Hypertension, chronic high blood pressure, is largely a consequence of arterial stiffening, which in turn is caused by processes such as low-level accumulation of cross-links in the extracellular matrix, a form of metabolic waste that our biochemistry cannot effectively remove. One of the many harms done by hypertension is to cause a slow remodeling of portions of the heart, making it larger, weaker, and more prone to failure. The ideal solution to this problem is to remove the root cause - break the cross-links and repair the other forms of cell and tissue damage that degrade the elasticity of blood vessel walls. The medical research community is, as a rule, much more focused on proximate causes and their manipulation, however. So here, researchers identify genes and proteins necessary for the untoward growth and weakening of the heart in response to hypertension - the first step to a treatment that fails to address hypertension, but would diminish one of its consequences. This is the sort of outcome that tends to emerge from restricting the view to proximate causes; just as much time and effort goes into producing a therapy, but the therapy is limited in its scope, and the underlying problem continues on to cause numerous other issues:
Researchers have identified how two proteins, p38 gamma and p38 delta, control the growth of the heart and its adaptation to high blood pressure. The results not only increase our understanding of the mechanisms used by cardiac cells to grow and adapt, but could also help in the design of new strategies to treat heart failure caused by excessive growth of the heart. The heart adapts to the changing needs of each stage of life by adjusting its size. In this way the heart grows in line with the rest of our body, including during pregnancy, in a process called cardiac hypertrophy. However, excessive physical exercise, hypertension, and obesity can trigger excessive heart growth (pathological hypertrophy), a situation that can lead to a heart attack. Understanding the molecular processes that regulate heart function and growth is therefore of immense importance.

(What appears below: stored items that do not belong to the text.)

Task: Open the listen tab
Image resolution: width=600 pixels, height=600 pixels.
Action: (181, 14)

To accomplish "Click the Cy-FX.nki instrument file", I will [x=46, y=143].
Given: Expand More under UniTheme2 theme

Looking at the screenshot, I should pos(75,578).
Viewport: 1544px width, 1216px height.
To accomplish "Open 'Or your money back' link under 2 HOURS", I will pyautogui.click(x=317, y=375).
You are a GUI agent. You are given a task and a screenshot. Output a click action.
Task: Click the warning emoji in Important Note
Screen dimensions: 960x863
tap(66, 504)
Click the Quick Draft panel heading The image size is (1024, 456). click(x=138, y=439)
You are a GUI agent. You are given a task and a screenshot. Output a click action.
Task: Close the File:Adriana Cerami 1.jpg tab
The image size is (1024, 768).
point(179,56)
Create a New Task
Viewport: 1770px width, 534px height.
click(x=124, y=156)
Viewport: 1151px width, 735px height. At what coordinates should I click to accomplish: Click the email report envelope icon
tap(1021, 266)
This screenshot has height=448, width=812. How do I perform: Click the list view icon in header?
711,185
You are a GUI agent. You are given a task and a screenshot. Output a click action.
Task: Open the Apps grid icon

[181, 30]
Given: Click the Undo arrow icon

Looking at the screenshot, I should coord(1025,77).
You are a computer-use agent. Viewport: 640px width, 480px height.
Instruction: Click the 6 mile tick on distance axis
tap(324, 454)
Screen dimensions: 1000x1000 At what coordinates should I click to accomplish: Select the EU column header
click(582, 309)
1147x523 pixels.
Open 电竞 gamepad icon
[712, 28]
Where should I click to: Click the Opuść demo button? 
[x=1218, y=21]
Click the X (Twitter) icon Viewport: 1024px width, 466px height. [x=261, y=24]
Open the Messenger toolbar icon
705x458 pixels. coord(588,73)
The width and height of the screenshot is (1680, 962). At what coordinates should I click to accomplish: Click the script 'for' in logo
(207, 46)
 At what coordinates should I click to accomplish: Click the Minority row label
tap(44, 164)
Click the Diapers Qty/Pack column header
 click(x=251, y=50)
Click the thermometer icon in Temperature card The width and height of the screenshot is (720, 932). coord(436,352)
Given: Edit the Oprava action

The researchers found that p38 gamma and p38 delta regulate the growth of the left ventricle, the largest and strongest heart chamber, responsible for pumping oxygenated blood to the body. The research team showed that the hearts of mice lacking these proteins are smaller than normal. These hearts, although they function normally, are incapable of responding to external stimuli, such as high blood pressure. The discovery advances understanding of the mechanisms through which heart cells grow and adapt. Moreover, "this new information could help in the design of new strategies to combat heart conditions caused by anomalous growth of heart muscle."